As you can see here, the basic Medicare Part A only covers the essentials and everything we have discussed so far are not covered under this basic plan. However, each of the supplemental plans is designed to help mitigate these extra costs. Similar to an HSA, Medicare offers a Medical Savings Account (MSA), which is designed to help individuals save for medical expenses. You won’t be able to get an MSA if any of the following applies:

  • You have health coverage that would cover the Medicare MSA Plan deductible.

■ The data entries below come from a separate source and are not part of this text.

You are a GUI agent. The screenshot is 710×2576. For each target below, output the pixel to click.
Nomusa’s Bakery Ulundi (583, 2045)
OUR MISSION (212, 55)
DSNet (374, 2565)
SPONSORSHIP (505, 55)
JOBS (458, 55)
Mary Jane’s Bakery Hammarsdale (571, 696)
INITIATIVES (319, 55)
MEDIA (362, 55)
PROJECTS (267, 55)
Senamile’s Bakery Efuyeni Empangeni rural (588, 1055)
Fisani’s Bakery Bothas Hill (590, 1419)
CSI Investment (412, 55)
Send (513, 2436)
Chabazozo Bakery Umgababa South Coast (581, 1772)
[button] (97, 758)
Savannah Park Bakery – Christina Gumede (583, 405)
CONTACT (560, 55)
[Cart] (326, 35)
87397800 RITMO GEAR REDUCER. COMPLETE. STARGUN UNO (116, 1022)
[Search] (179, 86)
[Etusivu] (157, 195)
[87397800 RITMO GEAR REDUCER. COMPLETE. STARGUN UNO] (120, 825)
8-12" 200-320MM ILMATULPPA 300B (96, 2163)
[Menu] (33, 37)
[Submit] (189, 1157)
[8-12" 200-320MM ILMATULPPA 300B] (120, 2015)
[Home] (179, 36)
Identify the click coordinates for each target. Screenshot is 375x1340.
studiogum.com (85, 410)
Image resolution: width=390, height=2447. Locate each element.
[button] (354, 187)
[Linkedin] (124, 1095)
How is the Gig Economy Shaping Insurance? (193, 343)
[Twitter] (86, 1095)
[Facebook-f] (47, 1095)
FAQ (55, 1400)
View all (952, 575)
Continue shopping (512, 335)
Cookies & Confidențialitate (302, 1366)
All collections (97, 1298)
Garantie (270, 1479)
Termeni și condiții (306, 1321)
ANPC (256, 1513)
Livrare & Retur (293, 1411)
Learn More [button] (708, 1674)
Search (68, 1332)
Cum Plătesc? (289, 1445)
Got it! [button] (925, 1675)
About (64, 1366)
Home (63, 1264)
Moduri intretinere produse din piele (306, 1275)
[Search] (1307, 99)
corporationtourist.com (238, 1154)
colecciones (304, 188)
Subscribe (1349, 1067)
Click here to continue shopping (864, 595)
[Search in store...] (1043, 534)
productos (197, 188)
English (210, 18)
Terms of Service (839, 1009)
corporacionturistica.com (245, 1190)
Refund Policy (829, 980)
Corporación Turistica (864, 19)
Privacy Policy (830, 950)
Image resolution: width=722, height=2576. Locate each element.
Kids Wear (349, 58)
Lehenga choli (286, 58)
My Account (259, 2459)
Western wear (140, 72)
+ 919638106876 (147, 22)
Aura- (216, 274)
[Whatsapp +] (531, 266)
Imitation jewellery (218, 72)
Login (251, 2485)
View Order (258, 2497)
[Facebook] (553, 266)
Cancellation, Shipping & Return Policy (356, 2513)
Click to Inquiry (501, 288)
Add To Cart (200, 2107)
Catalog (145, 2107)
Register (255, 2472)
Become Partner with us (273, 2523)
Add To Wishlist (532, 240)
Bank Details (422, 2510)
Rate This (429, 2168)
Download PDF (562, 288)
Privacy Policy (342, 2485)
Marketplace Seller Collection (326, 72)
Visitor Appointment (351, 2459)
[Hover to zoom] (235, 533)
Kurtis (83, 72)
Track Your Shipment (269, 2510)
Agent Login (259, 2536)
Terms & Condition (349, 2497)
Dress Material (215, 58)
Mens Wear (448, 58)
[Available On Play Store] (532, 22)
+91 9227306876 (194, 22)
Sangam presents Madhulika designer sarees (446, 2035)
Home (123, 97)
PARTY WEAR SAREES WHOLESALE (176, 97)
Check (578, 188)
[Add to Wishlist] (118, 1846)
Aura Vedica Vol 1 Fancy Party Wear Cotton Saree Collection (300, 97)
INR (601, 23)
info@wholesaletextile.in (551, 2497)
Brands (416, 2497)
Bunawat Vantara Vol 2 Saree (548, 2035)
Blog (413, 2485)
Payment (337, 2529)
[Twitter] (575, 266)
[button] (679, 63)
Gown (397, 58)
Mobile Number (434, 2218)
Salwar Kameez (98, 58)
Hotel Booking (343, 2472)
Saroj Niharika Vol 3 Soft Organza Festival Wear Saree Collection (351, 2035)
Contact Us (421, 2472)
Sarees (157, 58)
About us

This includes benefits under employer or union retiree plans.
  • You get benefits from the U.S. Department of Defense ( TRICARE ) or the U.S. Department of Veterans Affairs.
  • You’re a retired Federal government employee and part of the Federal Health Benefits Program (FEHBP).
  • You’re eligible for Medicaid.
  • You have End-Stage Renal Disease (ESRD). However, even if you have ESRD, you can join a Medicare MSA Plan if both of these apply:
    • You’re a former enrollee in a Medicare Advantage Plan that left Medicare.
    • You haven’t joined another Medicare Advantage Plan.
  • You’re currently getting hospice care.
  • You live outside the U.S. more than 183 (total) days a year.

Taking the Next Steps

So, how do you prepare for your future? Well, if you’ve made it this far you’ve already taken the first step; do your homework. Good job! Now, here are your next steps:

  1. Know which Medicare plans you want before you enroll and how much they will cost.
  2. Talk to your doctor about your possible health risks and preventative care.
  3. Decide if an MSA is right for you to further help supplement any unexpected costs.
  4. Account for any out of pocket expenses (this will depend on what you learn in steps 1-3 with special considerations to exclusions to MSA’s).